И всё же, продумывая структуру этой книги, решил отказаться от всевозможных сортировок на раннее и дальнейшие всполохи сочинительства в столбик. Подобно тому, как всё это время чередовались времена года, невозможно чётко сказать: вот этой осенью писал только лирику, а в том году сплошные пародии. Восторг и разочарование, радость и горе, смех и боль всегда рядом, рука об руку, и в этом видится какое-то мудрое равновесие жизни. Готовя эту книгу, стараясь сбалансировать тексты тематическими блоками, тем не менее разместил стихи вперемешку.

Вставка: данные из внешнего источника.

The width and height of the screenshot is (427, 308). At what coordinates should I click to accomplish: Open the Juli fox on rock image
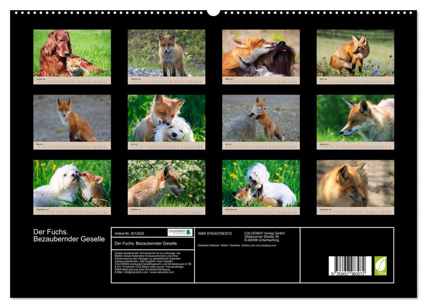click(x=261, y=119)
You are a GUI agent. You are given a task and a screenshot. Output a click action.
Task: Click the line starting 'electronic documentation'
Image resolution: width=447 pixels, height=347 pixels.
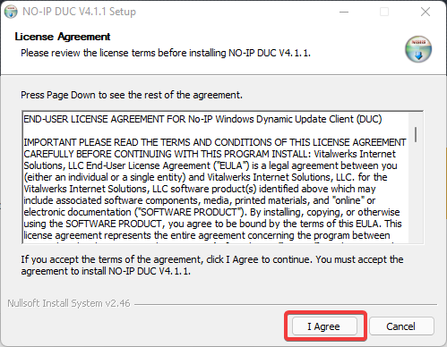click(211, 212)
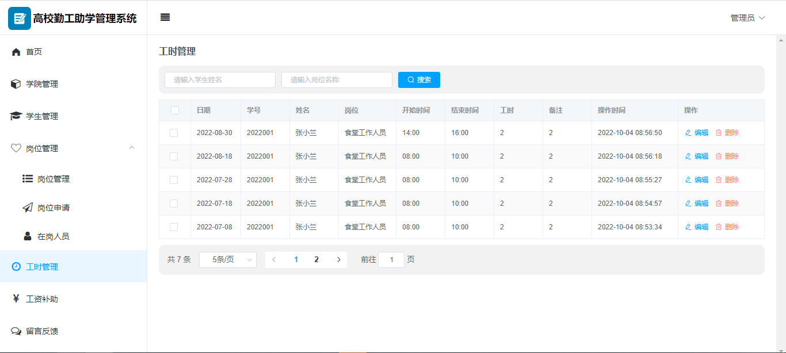The width and height of the screenshot is (786, 353).
Task: Click the cube icon for 学院管理
Action: click(x=16, y=84)
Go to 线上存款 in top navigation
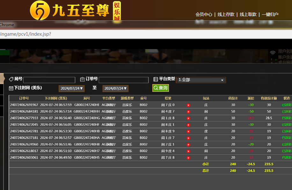Image resolution: width=292 pixels, height=190 pixels. point(226,14)
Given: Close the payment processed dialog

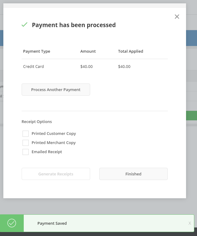Looking at the screenshot, I should (x=177, y=16).
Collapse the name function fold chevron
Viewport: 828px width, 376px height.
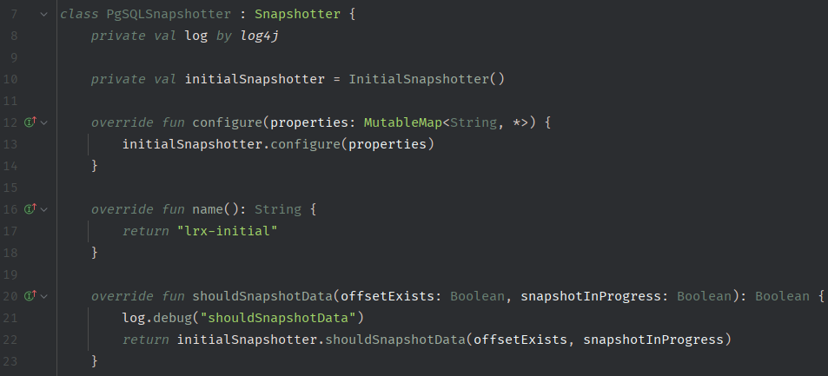(43, 209)
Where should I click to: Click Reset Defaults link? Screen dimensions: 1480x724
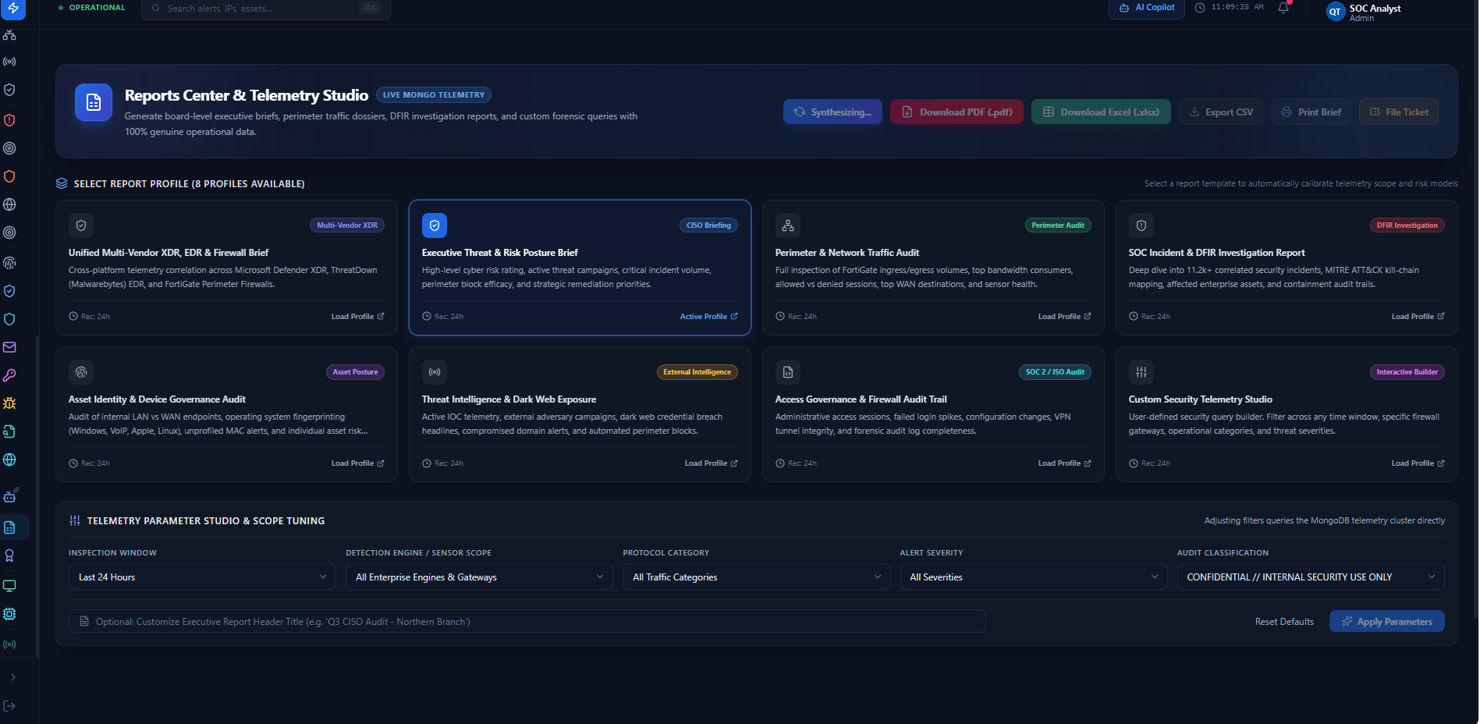tap(1283, 622)
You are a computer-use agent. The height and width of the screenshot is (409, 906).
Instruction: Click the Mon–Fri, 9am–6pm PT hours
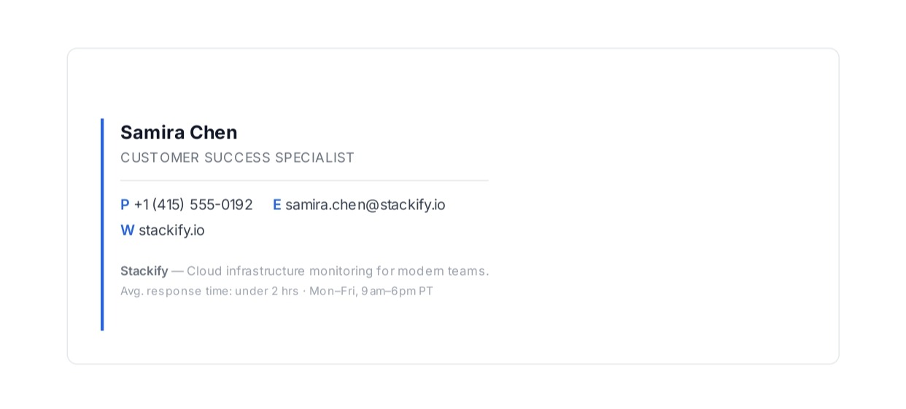(x=371, y=291)
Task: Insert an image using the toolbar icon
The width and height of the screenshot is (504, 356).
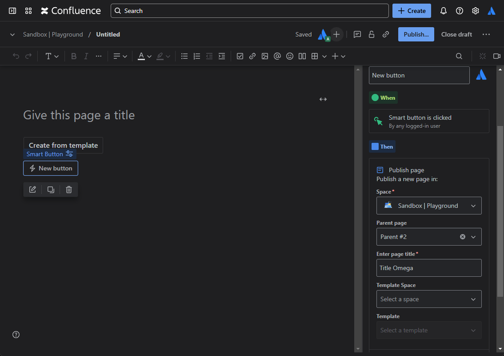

Потому что тот юноша всё же порой выдавал нечто любопытное мне сейчас, а я – современный и вполне себе умудренный – до сих пор могу дать осечку. Потому процентов восемьдесят стихов, написанных тогда либо сейчас, никто не увидит – это стихи-упражнения, не отставившие следа ни в памяти, ни в черновиках. И даже из тех, что остались и были хранимы, в эту книгу вошли единично под моим мысленным грифом «публикуются впервые». И так же равным образом стоят со стихами, которые выдержали с десяток публикаций. Хотя всё это, на мой взгляд, просто выдаю за поэзию, а к ней имеет отношение только тем боком, что выжило вместе со мной, порой помогая шагать по своему пути дальше. Единственное, чем я руководствовался при написании похожего на стихи текста: чтобы он, с одной стороны, не был бы оторван от парадигм, а с другой – не был бы похож на подобное на эту же тему, не становился занудным, заунывным, то есть обретал бы индивидуальность. Вот что-что, а сразу уяснил – любой отдельный стишочек даже у одного автора не должен напоминать содержимое патронташа, каждый потенциально может рассматриваться как самостоятельное произведение искусства.